We see clear progress. Malnutrition management in the clinic is now included in the quality contract between the clinics and the Federal Office of Public Health. We are in the process of defining specific criteria with the umbrella organization of hospitals. For example, clinics will need to screen at least 90 percent of their patients for malnutrition and then provide them with nutritional advice. If they do not meet the requirements of the quality contract, financial deductions are due. This will further increase the interest of the clinics. We already have slightly better conditions in Switzerland than in Germany, because the dietary therapy is better remunerated in the flat-rate per case. That is why there are interdisciplinary nutrition teams in almost all larger clinics that take care of the patients.

Many tumor patients, but also people with diabetes or obesity, do not receive any nutritional therapy in Germany. Would something have to change on an outpatient basis as well?

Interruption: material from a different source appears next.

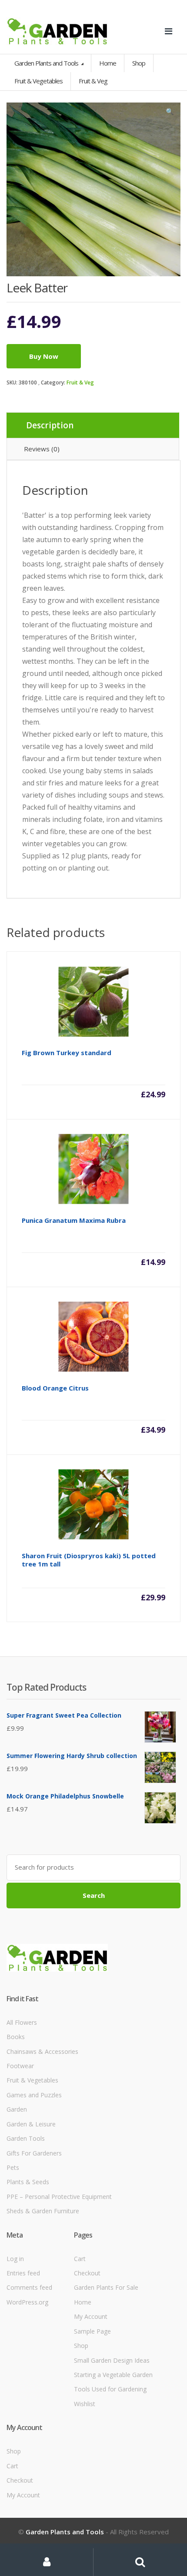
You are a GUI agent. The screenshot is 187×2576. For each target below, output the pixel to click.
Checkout (87, 2273)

It would be extremely important for the patients that nutritional advice would be paid for by health insurance companies. In healthcare policy there is always the fear of cost increases. For nutritional therapy in the clinic, we were able to show that it not only helps the patient, but is also very cost-effective. I think that we can also reduce mortality with outpatient nutritional advice and also save costs because later treatment without this prevention is more expensive. We are currently testing this thesis with a new study, the “EFFORT II” experiment.